EXERCISE OBJECTIVE:
Reproduce verbatim every item from the start of the entries through the line containing "click(x=222, y=158)", inclusive, omitting the pictures.

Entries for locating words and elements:

==================================================

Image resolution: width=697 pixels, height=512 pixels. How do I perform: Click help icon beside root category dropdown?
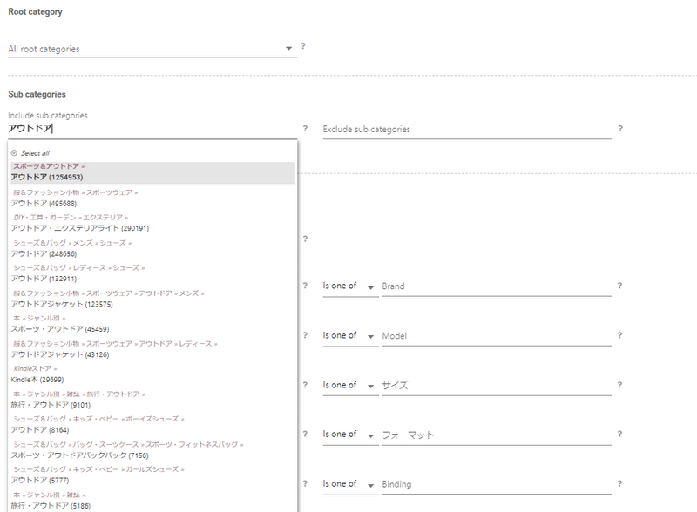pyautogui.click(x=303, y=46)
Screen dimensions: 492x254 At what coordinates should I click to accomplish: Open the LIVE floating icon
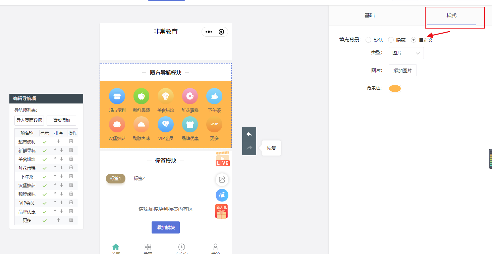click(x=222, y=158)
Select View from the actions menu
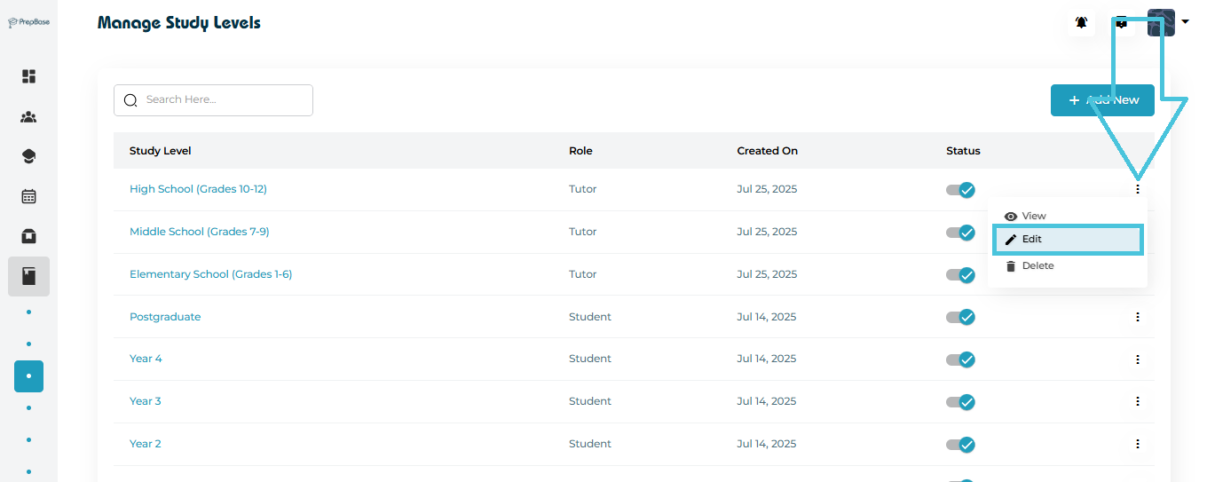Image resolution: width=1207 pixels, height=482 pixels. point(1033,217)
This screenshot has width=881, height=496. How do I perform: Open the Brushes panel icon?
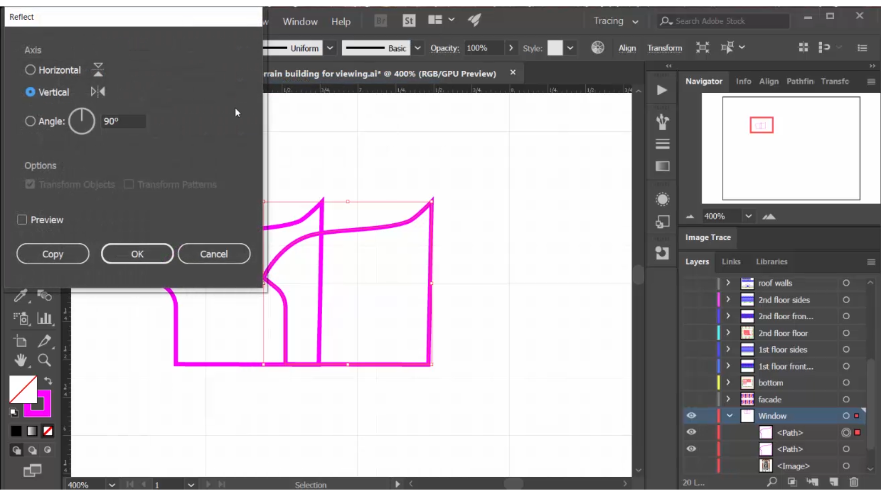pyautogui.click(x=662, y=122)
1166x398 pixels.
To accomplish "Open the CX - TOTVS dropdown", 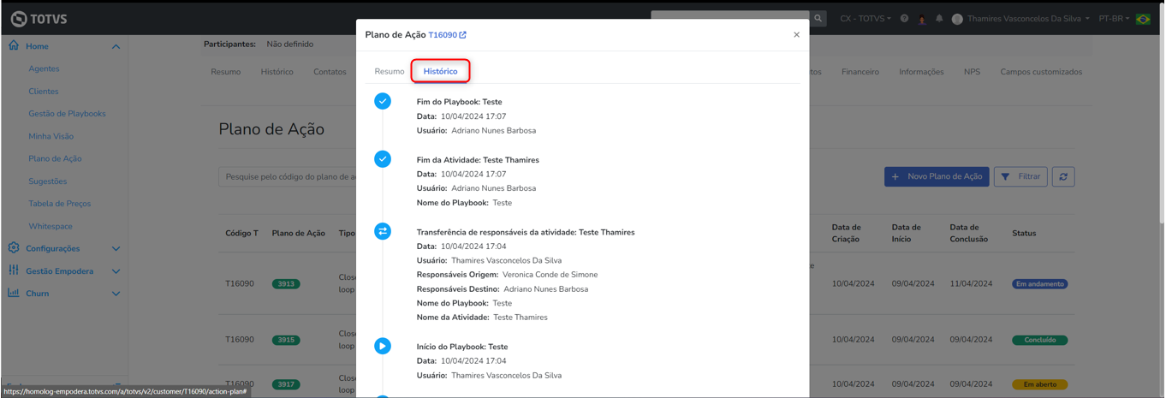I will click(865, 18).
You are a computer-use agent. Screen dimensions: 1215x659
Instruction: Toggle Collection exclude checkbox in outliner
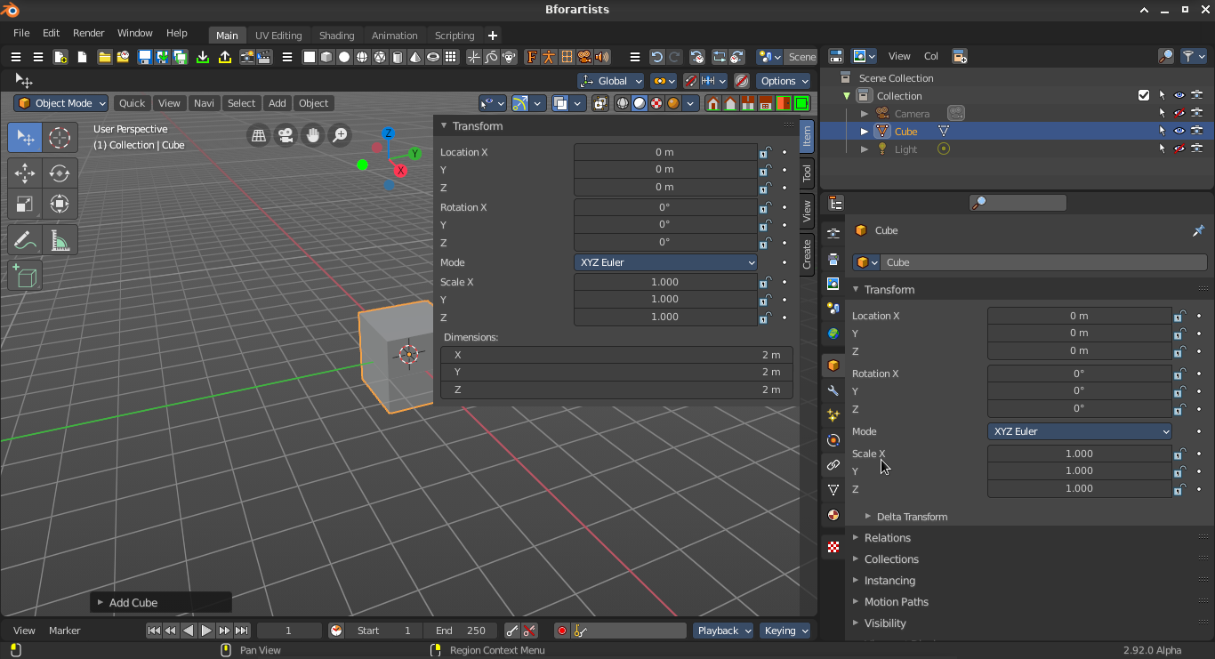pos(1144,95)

==================================================

RESULT OF THE TASK:
Image resolution: width=697 pixels, height=512 pixels. How do I perform: Click help icon beside root category dropdown?
pyautogui.click(x=303, y=46)
Screen dimensions: 492x254 At what coordinates should I click to accomplish: Open the LIVE floating icon
click(x=222, y=158)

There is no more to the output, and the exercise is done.